Signed-off-by: Stefan Hajnoczi <stefanha@linux.vnet.ibm.com>
---
 block.c      |   50 ++++++++++++++++++++++++++++++++++++++++++++------
 block.h      |    7 +++++++
 block_int.h  |    8 ++++++++
 trace-events |    1 +
 4 files changed, 60 insertions(+), 6 deletions(-)

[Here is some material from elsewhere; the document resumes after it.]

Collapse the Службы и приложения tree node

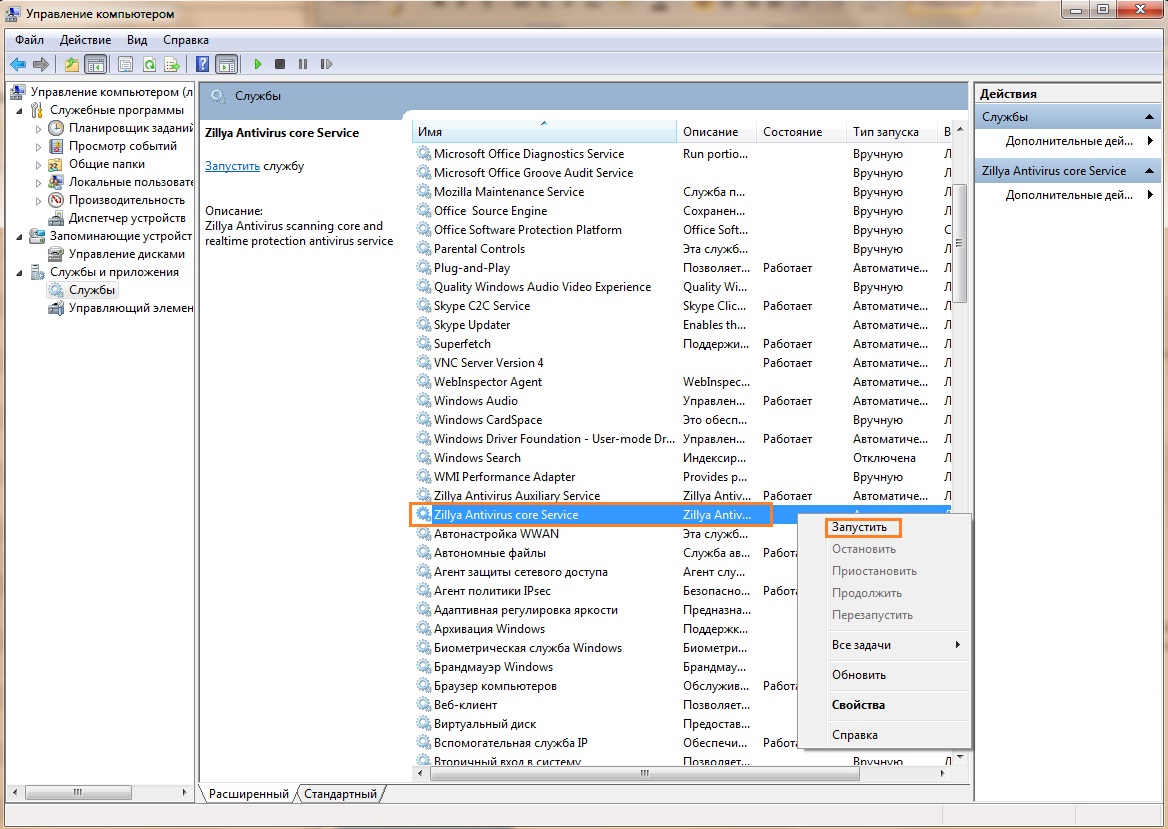21,272
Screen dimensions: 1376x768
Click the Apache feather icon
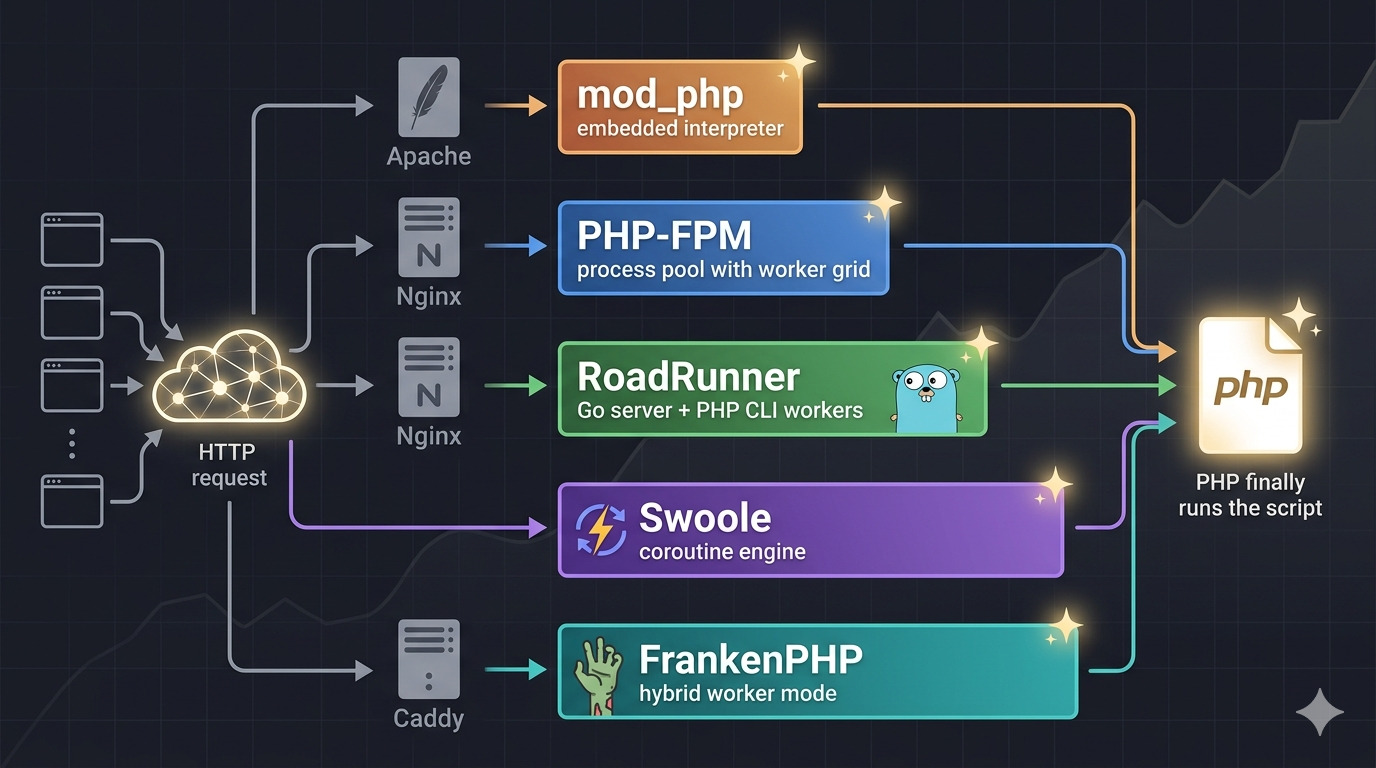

diff --git a/block.c b/block.c
index 3f072f6..5ebbd4d 100644
--- a/block.c
+++ b/block.c
@@ -64,7 +64,7 @@ static int coroutine_fn bdrv_co_writev_em(BlockDriverState *bs,
 static int coroutine_fn bdrv_co_do_readv(BlockDriverState *bs,
     int64_t sector_num, int nb_sectors, QEMUIOVector *qiov);
 static int coroutine_fn bdrv_co_do_writev(BlockDriverState *bs,
-    int64_t sector_num, int nb_sectors, QEMUIOVector *qiov);
+    int64_t sector_num, int nb_sectors, QEMUIOVector *qiov, bool write_zeroes);
 static BlockDriverAIOCB *bdrv_co_aio_rw_vector(BlockDriverState *bs,
                                                int64_t sector_num,
                                                QEMUIOVector *qiov,
@@ -1291,7 +1291,7 @@ static void coroutine_fn bdrv_rw_co_entry(void *opaque)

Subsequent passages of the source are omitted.